Visualizing Single-Cell RNA-seq Data with Semisupervised Principal Component Analysis.

机构信息

Department of Public Health Sciences, Penn State College of Medicine, Hershey, PA 17033, USA.

出版信息

Int J Mol Sci. 2020 Aug 12;21(16):5797. doi: 10.3390/ijms21165797.

DOI:10.3390/ijms21165797
PMID:32806757
原文链接:https://pmc.ncbi.nlm.nih.gov/articles/PMC7460854/
Abstract

Single-cell RNA-seq (scRNA-seq) is a powerful tool for analyzing heterogeneous and functionally diverse cell population. Visualizing scRNA-seq data can help us effectively extract meaningful biological information and identify novel cell subtypes. Currently, the most popular methods for scRNA-seq visualization are principal component analysis (PCA) and t-distributed stochastic neighbor embedding (t-SNE). While PCA is an unsupervised dimension reduction technique, t-SNE incorporates cluster information into pairwise probability, and then maximizes the Kullback-Leibler divergence. Uniform Manifold Approximation and Projection (UMAP) is another recently developed visualization method similar to t-SNE. However, one limitation with UMAP and t-SNE is that they can only capture the local structure of the data, the global structure of the data is not faithfully preserved. In this manuscript, we propose a semisupervised principal component analysis (ssPCA) approach for scRNA-seq visualization.

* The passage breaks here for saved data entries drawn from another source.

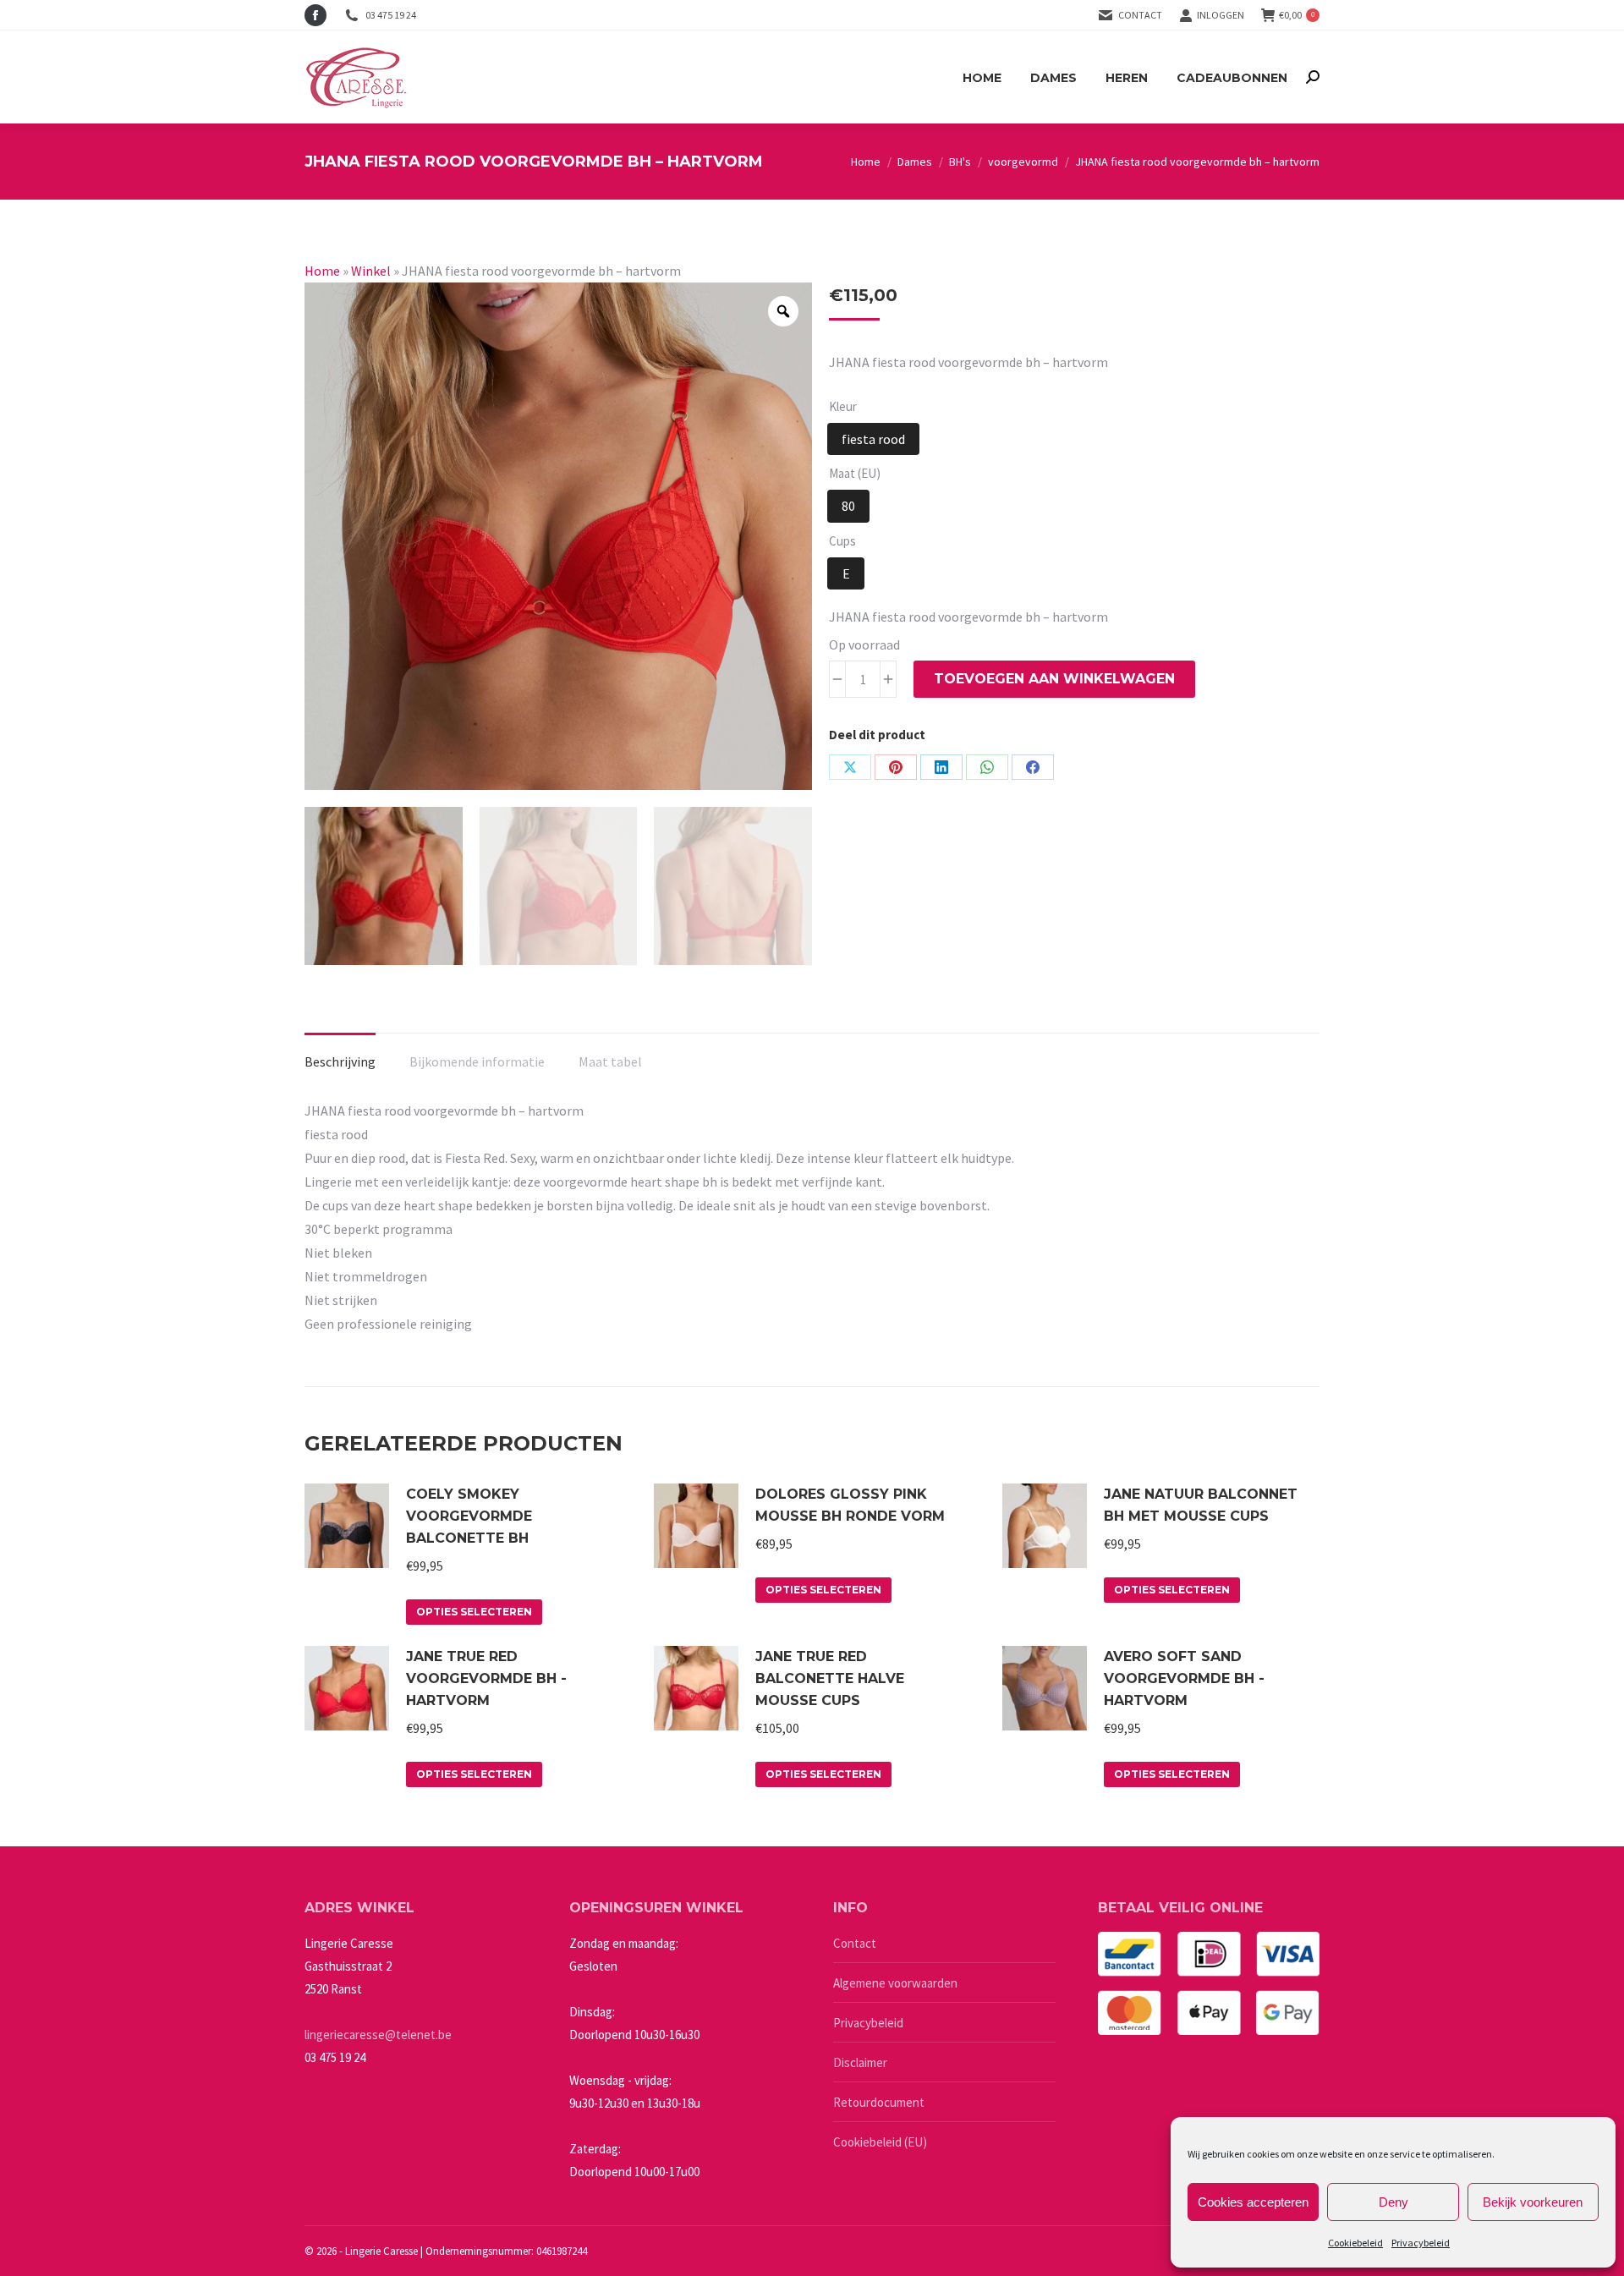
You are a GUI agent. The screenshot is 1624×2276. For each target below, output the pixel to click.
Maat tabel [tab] (610, 1061)
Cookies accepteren (1253, 2202)
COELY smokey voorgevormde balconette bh (469, 1516)
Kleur (843, 406)
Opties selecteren (474, 1611)
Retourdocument (878, 2102)
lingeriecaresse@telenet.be (378, 2034)
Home (322, 270)
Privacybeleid (1420, 2242)
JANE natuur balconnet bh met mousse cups (1201, 1505)
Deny (1393, 2202)
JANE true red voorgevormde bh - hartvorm (486, 1678)
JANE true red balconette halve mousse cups (829, 1678)
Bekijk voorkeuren (1533, 2202)
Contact (1140, 14)
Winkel (371, 270)
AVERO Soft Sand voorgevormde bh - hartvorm (1184, 1678)
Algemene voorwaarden (895, 1983)
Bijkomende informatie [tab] (477, 1061)
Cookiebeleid (1355, 2242)
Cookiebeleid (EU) (880, 2142)
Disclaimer (860, 2062)
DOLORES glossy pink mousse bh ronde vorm (850, 1505)
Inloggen (1220, 14)
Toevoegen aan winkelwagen (1054, 679)
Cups (842, 541)
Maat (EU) (855, 473)
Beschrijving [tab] (340, 1061)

The proposed approach incorporates cluster-labels into dimension reduction and discovers principal components that maximize both data variance and cluster dependence. ssPCA must have cluster-labels as its input. Therefore, it is most useful for visualizing clusters from a scRNA-seq clustering software. Our experiments with simulation and real scRNA-seq data demonstrate that ssPCA is able to preserve both local and global structures of the data, and uncover the transition and progressions in the data, if they exist. In addition, ssPCA is convex and has a global optimal solution. It is also robust and computationally efficient, making it viable for scRNA-seq cluster visualization.

摘要

单细胞 RNA 测序 (scRNA-seq) 是分析异质和功能多样化细胞群体的强大工具。可视化 scRNA-seq 数据可以帮助我们有效地提取有意义的生物学信息并识别新的细胞亚型。目前,scRNA-seq 可视化最流行的方法是主成分分析 (PCA) 和 t 分布随机邻域嵌入 (t-SNE)。虽然 PCA 是一种无监督降维技术,但 t-SNE 将聚类信息纳入成对概率中,然后最大化 Kullback-Leibler 散度。Uniform Manifold Approximation and Projection (UMAP) 是另一种最近开发的类似于 t-SNE 的可视化方法。然而,UMAP 和 t-SNE 的一个局限性是它们只能捕获数据的局部结构,而不能忠实地保留数据的全局结构。在本文中,我们提出了一种用于 scRNA-seq 可视化的半监督主成分分析 (ssPCA) 方法。该方法将聚类标签纳入降维过程中,并发现最大化数据方差和聚类依赖性的主成分。ssPCA 必须以聚类标签作为输入。因此,它最适合用于可视化 scRNA-seq 聚类软件中的聚类。我们使用模拟和真实 scRNA-seq 数据进行的实验表明,ssPCA 能够保留数据的局部和全局结构,如果存在的话,还能够揭示数据的转变和进展。此外,ssPCA 是凸的并且具有全局最优解。它还具有鲁棒性和计算效率,使其适用于 scRNA-seq 聚类可视化。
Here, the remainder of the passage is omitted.